■ Work task ■
Transcribe word for word the lines below from the line with "Task: Click the money bag icon" through the line with "This screenshot has width=1500, height=550.", ends included.

(Stored data entries)
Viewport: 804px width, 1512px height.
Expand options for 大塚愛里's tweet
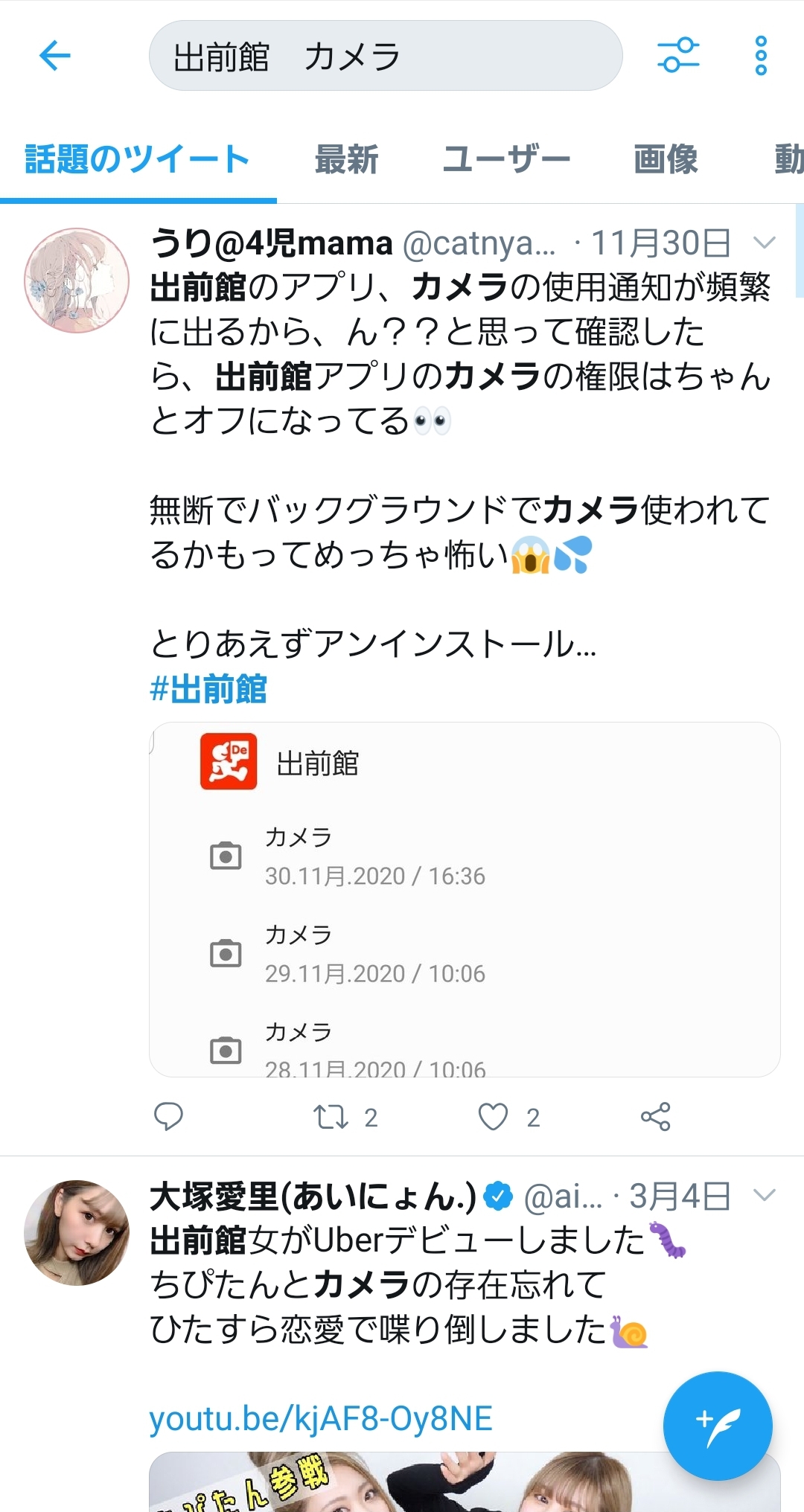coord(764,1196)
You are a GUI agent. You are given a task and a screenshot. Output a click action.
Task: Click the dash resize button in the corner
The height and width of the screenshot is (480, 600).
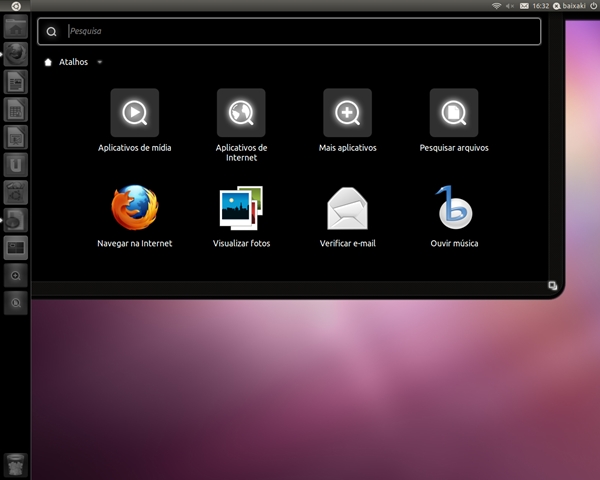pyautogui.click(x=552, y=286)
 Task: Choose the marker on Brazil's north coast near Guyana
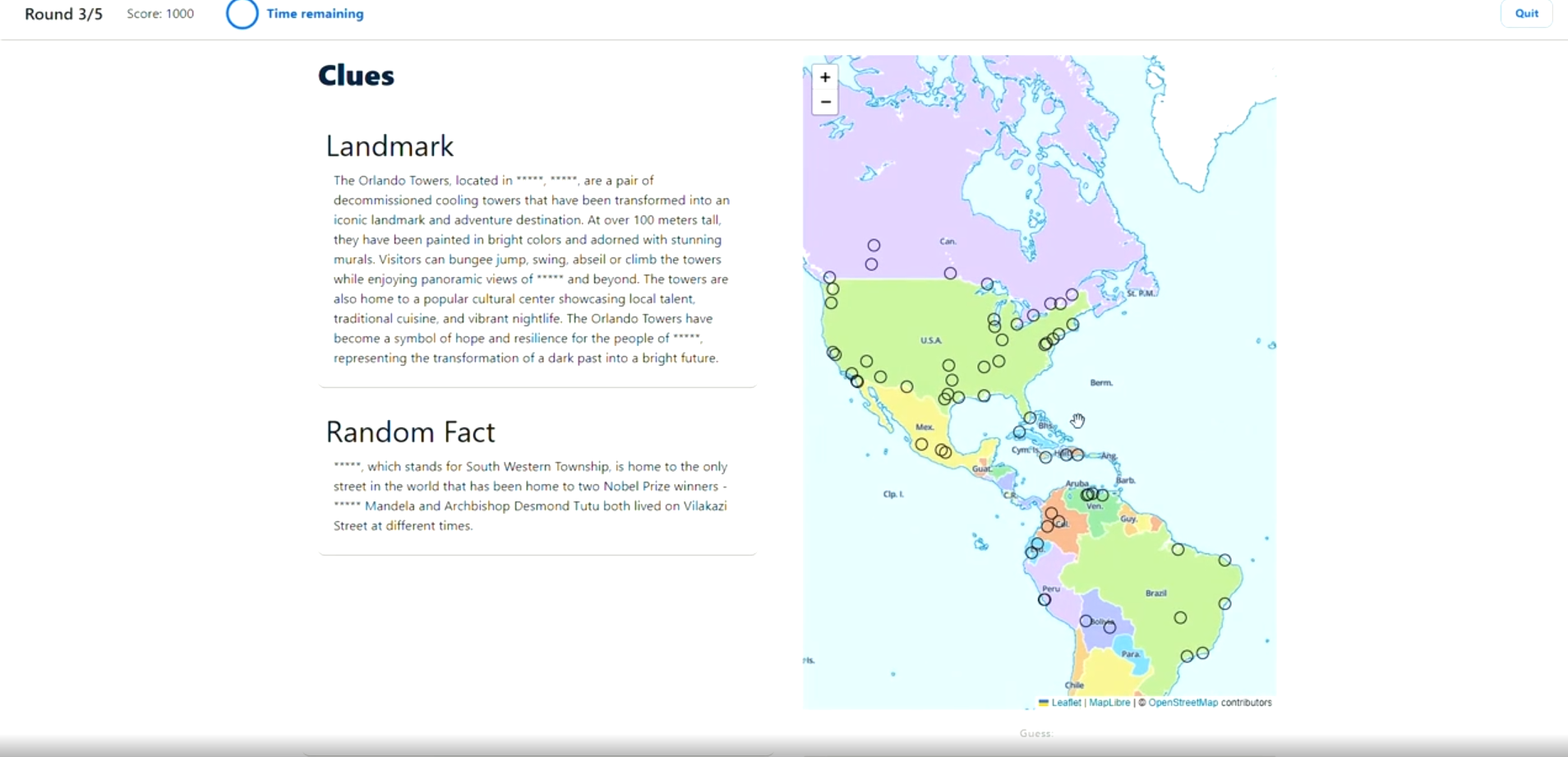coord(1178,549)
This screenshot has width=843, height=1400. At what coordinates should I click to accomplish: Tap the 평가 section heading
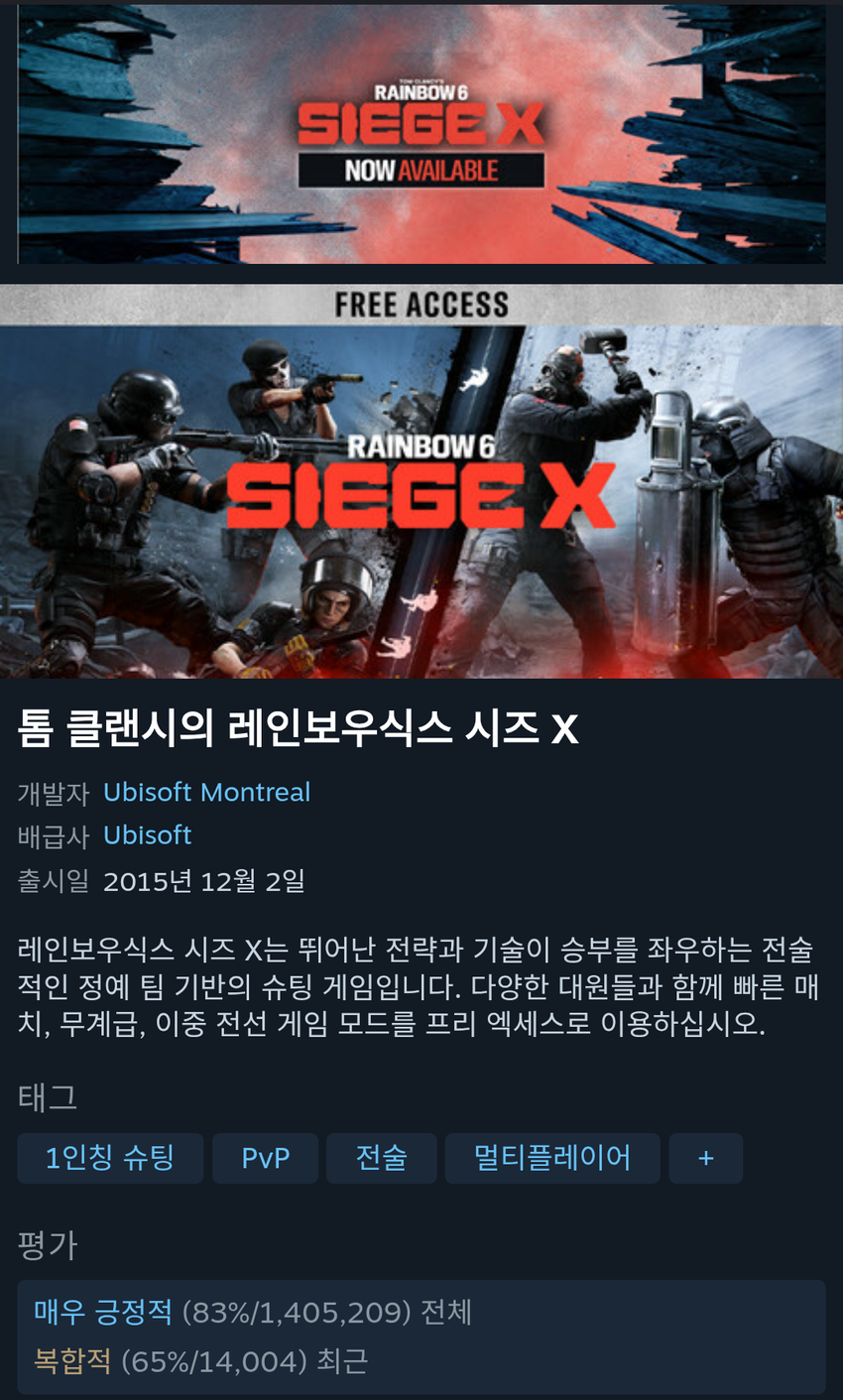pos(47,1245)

...

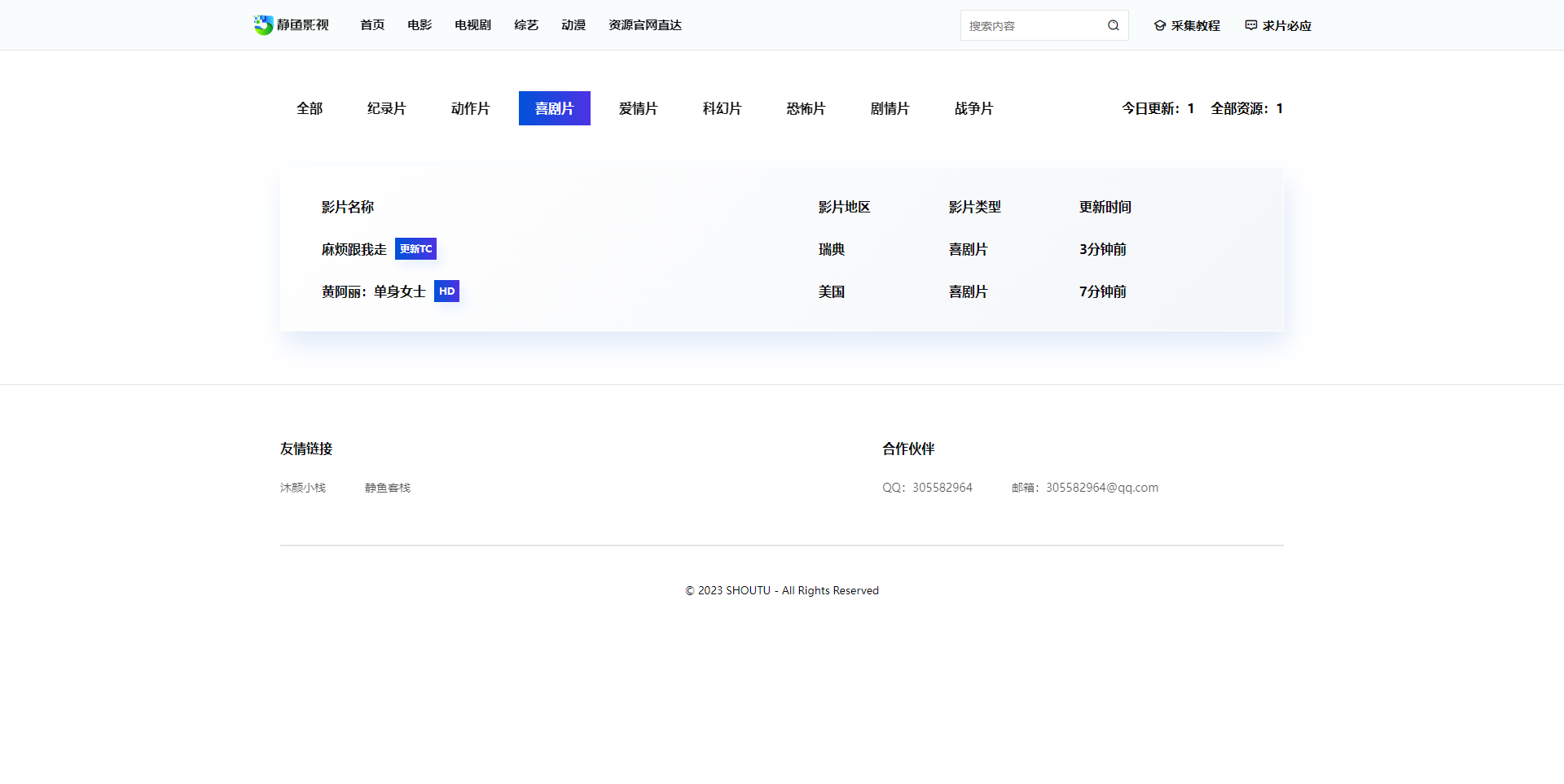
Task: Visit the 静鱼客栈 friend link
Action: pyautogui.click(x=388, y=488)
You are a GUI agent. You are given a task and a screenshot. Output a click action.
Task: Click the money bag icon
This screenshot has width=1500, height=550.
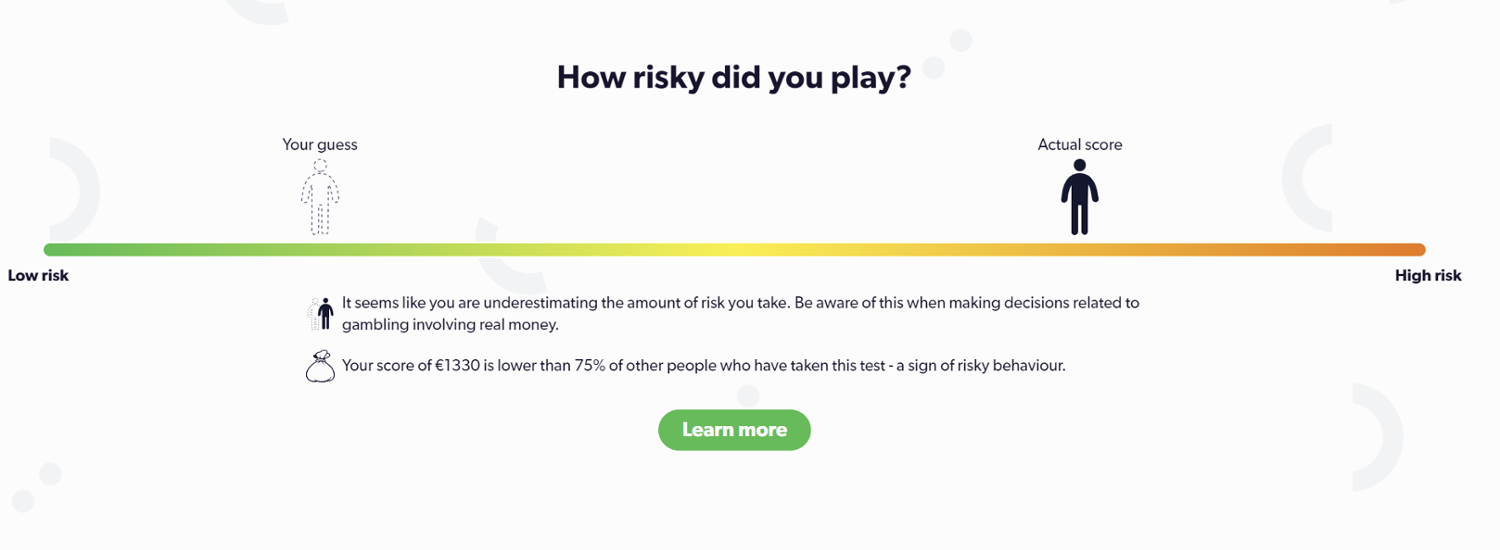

■ Reply ■
Task: Click the money bag icon
This screenshot has width=1500, height=550.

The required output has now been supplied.